Diagnostic studies six months later showed that Kobe responded well to the RAI. His tumor marker lowered and the cancerous lesions in his lungs, kidneys and bone reduced in size.

Due to the extent of his disease, an additional dose of RAI would eventually be needed, but Waguespack recommended a conservative RAI treatment approach.

“I wait at least a year, not six months as some older guidelines say, to reconsider RAI therapy in a child because I want to minimize the amount of radiation exposure as much as I can,” Waguespack says. “Also, it can take more than a year for the full effect of the first dose to be seen.”

Twenty months after his first treatment, Kobe received his second dose of RAI.

Anita Ying, M.D., works with Steven 
Waguespack, M.D., in the Department of 
Endocrine Neoplasia and Hormonal 
Disorders in the Division of Pediatrics.

Utopia for treating thyroid cancer

“I’m blessed. I realize that I work at a utopia for taking care of thyroid cancer,” Waguespack says. “We all work so well together — nuclear medicine, oncology, pathology, radiology and surgery, among others. Everyone who contributes to treatment has experience in managing endocrine tumors and helps provide cutting-edge clinical care to these young patients.”
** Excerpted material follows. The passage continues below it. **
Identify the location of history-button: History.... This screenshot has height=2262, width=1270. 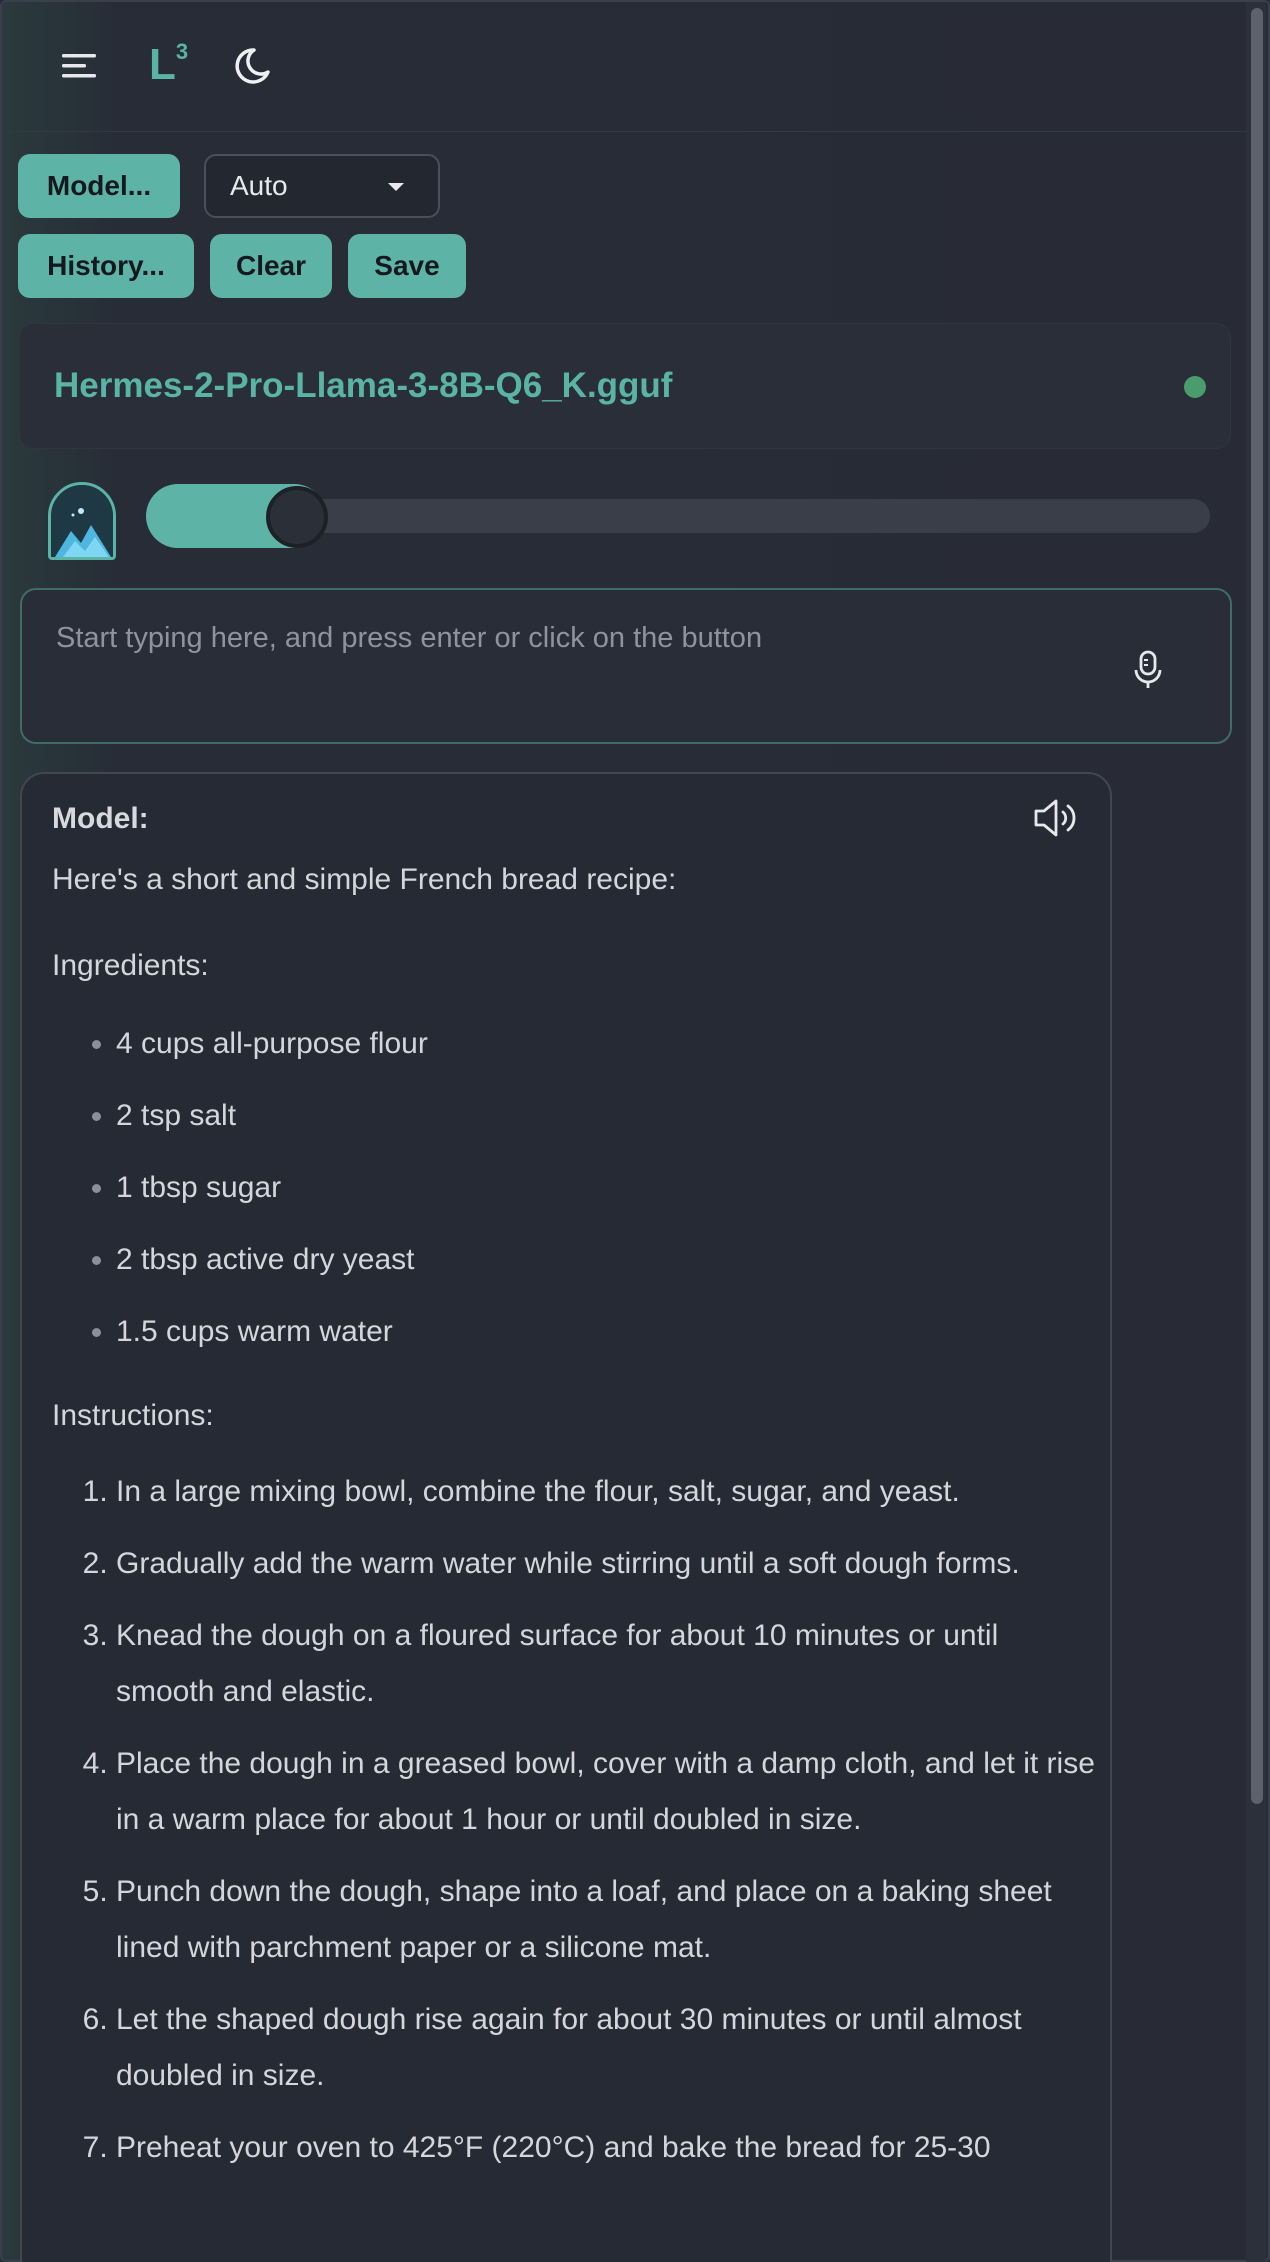
(106, 266).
Kobe’s case epitomizes the benefits of multidisciplinary care. The combination of his therapy and surgeries infinitely reduced the cancer in his body.

“He essentially had cancer from head to toe, and now it’s controlled in a few areas,” his mother says.

Kobe still has disease in his lungs, left kidney and right hip and femur. But he lives his life symptom-free and unaffected by therapy.

Now almost 7 years old, he is thriving in school, preparing to start his third season of soccer and a proud big brother to 1-year-old sister Khloe.